━━━ Records shown
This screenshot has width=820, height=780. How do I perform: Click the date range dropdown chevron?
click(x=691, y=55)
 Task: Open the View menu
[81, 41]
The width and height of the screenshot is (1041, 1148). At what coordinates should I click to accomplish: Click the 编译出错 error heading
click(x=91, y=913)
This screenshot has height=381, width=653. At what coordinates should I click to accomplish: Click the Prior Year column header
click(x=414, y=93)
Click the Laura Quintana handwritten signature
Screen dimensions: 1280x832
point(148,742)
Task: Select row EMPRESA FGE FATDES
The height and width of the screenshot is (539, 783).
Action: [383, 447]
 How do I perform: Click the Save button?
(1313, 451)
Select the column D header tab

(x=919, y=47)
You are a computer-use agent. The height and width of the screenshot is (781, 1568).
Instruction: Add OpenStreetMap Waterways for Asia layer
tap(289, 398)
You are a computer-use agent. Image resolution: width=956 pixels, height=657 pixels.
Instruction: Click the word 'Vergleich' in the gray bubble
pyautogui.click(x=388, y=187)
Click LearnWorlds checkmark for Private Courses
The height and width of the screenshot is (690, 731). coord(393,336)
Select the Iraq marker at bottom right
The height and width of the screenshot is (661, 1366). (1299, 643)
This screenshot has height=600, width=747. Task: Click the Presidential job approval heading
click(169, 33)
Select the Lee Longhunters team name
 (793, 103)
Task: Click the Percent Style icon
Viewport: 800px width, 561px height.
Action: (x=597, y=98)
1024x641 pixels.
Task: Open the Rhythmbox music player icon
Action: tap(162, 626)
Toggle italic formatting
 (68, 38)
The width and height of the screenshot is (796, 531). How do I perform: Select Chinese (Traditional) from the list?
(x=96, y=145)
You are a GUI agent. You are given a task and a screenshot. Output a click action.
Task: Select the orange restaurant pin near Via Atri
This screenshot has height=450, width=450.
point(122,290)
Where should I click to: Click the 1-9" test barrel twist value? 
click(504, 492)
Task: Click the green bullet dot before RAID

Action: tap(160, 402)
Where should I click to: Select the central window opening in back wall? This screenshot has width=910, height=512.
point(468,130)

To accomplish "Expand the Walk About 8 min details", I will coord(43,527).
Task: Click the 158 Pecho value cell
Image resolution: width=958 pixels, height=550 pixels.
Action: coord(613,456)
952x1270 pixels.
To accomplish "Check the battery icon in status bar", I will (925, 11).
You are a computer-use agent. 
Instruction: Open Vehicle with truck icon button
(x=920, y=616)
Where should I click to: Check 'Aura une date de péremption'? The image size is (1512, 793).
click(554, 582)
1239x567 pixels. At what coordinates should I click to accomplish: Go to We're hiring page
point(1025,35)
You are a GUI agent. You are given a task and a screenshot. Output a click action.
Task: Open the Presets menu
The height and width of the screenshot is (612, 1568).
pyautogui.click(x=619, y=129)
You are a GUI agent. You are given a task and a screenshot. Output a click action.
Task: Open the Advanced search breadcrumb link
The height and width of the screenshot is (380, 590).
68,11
━━━━━━
### Exercise brief
In full and without alteration, retype the entries above.

### Response to the exercise
This screenshot has width=820, height=780. How do I perform: Click the date range dropdown chevron?
click(x=691, y=55)
 Task: Open the View menu
[81, 41]
The width and height of the screenshot is (1041, 1148). At what coordinates should I click to accomplish: Click the 编译出错 error heading
click(x=91, y=913)
This screenshot has height=381, width=653. At what coordinates should I click to accomplish: Click the Prior Year column header
click(x=414, y=93)
Click the Laura Quintana handwritten signature
Screen dimensions: 1280x832
point(148,742)
Task: Select row EMPRESA FGE FATDES
The height and width of the screenshot is (539, 783).
Action: [383, 447]
 How do I perform: Click the Save button?
(1313, 451)
Select the column D header tab

(x=919, y=47)
You are a computer-use agent. The height and width of the screenshot is (781, 1568).
Instruction: Add OpenStreetMap Waterways for Asia layer
tap(289, 398)
You are a computer-use agent. Image resolution: width=956 pixels, height=657 pixels.
Instruction: Click the word 'Vergleich' in the gray bubble
pyautogui.click(x=388, y=187)
Click LearnWorlds checkmark for Private Courses
The height and width of the screenshot is (690, 731). coord(393,336)
Select the Iraq marker at bottom right
The height and width of the screenshot is (661, 1366). (1299, 643)
This screenshot has height=600, width=747. Task: Click the Presidential job approval heading
click(169, 33)
Select the Lee Longhunters team name
 (793, 103)
Task: Click the Percent Style icon
Viewport: 800px width, 561px height.
Action: (x=597, y=98)
1024x641 pixels.
Task: Open the Rhythmbox music player icon
Action: tap(162, 626)
Toggle italic formatting
 (68, 38)
The width and height of the screenshot is (796, 531). How do I perform: Select Chinese (Traditional) from the list?
(x=96, y=145)
You are a GUI agent. You are given a task and a screenshot. Output a click action.
Task: Select the orange restaurant pin near Via Atri
This screenshot has height=450, width=450.
point(122,290)
Where should I click to: Click the 1-9" test barrel twist value? 
click(504, 492)
Task: Click the green bullet dot before RAID

Action: tap(160, 402)
Where should I click to: Select the central window opening in back wall? This screenshot has width=910, height=512.
point(468,130)

To accomplish "Expand the Walk About 8 min details", I will coord(43,527).
Task: Click the 158 Pecho value cell
Image resolution: width=958 pixels, height=550 pixels.
Action: coord(613,456)
952x1270 pixels.
To accomplish "Check the battery icon in status bar", I will (925, 11).
You are a computer-use agent. 
Instruction: Open Vehicle with truck icon button
(x=920, y=616)
Where should I click to: Check 'Aura une date de péremption'? The image size is (1512, 793).
click(554, 582)
1239x567 pixels. At what coordinates should I click to accomplish: Go to We're hiring page
point(1025,35)
You are a GUI agent. You are given a task and a screenshot. Output a click action.
Task: Open the Presets menu
The height and width of the screenshot is (612, 1568).
pyautogui.click(x=619, y=129)
You are a GUI agent. You are given a task and a screenshot. Output a click action.
Task: Open the Advanced search breadcrumb link
The height and width of the screenshot is (380, 590).
68,11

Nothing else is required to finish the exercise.